Orrore! Bisogna correre ai ripari: Barbie Stereotipo va in pellegrinaggio da Barbie Stramba, un modello maltrattato da una “giocatrice” esuberante, che le consiglia di andare nel mondo reale per “scastrare” l’inceppo. Fin qui la sceneggiatura tiene grazie a diverse trovate divertenti, come quando Ken-Ryan Goslin propone a Barbie di dormire insieme, ma non sa bene per far cosa. Ci sono poi i balli spassosi, le ottime battute sui luoghi comuni (« Non sono razzista, ho un amico ebreo!»), i costumi filologici e la scoperta che il (presunto e un poco controverso) femminismo di Barbie non ha affatto influenzato gli umani, anzi! «Fascista!» la accusa un ex fan. È poi bella e credibile la commozione della bambola davanti alla sofferenza umana, resa possibile anche dalla bravura di Margot Robbie (indimenticabile in Tonya del 2017). Ci sono però delle riserve. Gli snodi forzati e un poco retorici della trama: su tutti, il motivo macchinoso e debole per cui Barbie viene richiamata nel mondo reale.
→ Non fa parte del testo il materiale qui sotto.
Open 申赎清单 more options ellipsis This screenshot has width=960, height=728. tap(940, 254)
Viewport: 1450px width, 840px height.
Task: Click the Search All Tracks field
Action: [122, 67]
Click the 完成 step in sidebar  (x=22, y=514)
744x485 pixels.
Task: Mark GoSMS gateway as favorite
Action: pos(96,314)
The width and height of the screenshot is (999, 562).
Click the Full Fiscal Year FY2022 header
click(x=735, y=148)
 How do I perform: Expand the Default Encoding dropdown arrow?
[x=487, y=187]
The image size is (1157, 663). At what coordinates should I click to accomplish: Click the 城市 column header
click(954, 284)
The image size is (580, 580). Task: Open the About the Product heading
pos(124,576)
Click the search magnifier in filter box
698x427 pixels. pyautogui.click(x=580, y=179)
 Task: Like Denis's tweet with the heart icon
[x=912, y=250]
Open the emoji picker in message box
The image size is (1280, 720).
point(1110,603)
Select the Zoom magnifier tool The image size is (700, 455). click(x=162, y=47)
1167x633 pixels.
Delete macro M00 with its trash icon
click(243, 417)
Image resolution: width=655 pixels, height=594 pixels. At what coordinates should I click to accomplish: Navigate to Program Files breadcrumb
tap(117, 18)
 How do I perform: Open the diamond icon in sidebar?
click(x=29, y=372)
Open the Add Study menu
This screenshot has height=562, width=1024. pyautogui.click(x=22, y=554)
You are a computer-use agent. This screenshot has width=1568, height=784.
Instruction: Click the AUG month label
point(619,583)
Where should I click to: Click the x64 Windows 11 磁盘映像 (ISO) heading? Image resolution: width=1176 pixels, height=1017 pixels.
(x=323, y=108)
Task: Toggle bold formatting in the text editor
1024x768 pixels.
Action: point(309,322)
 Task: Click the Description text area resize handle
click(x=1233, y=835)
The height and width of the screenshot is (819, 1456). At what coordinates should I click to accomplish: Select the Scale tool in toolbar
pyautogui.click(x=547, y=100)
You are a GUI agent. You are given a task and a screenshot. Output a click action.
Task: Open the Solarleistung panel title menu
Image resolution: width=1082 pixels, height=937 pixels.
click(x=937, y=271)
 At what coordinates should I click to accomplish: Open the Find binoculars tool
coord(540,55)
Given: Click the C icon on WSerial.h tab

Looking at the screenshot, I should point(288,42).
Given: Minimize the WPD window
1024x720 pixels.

E alcuni aspetti contraddittori per una che ha fatto la fronda al sistema, seppur nella maniera gentile della sua generazione, girando mumblecore, film a bassissimo budget. Barbie è infatti costato 145 milioni di dollari, necessari per le scenografie, l’impegno calligrafico e le superstar. Poi c’è il legame con la pubblicità. Anzitutto quello con la Mattel, che ha prodotto il film con la Warner Bros. Anche qui la strada era obbligata per la questione dei diritti: o con loro o niente. E bisogna dire che l’azienda si è lasciata lodevolmente prendere per i fondelli. E l’ammicco piuttosto gratuito alla nota marca di un sandalo tedesco, divertente medium antierotico per finire in mezzo ai poveri umani.
Un ultimo appunto l’ho condiviso all’uscita con una quindicenne e un gruppo di ragazze appena maturate (con ottimi voti), una deliziosamente vestita di rosa in omaggio alla protagonista. Quando ho criticato la Gerwig per aver scelto gli attori col manuale Cencelli della distribuzione etnica, mi hanno fatto notare di come sia vetusto guardare al colore della pelle e di come, comunque, sia necessario imporre inizialmente il multiculturalismo perché diventi normalità. E mi hanno dato la chiave giusta di lettura: Barbie è un film sull’affermazione dell’individualità. Ringrazio Gerwig per avermi immesso involontariamente tra questi giovani cosmopoliti, abituati a vedere i film in lingua originale (ridevano quando gli attori finivano di pronunciare la frase, mentre io lo facevo prima perché leggevo i sottotitoli più in fretta).
Il successo di Barbie ci mostra che il cinema non è morto. Quando i giovani fanno film per giovani (e per i “giovani dentro”), in cui commerciale non è sinonimo di demente, le sale si riempiono nel pieno dell’estate e con grande applauso finale.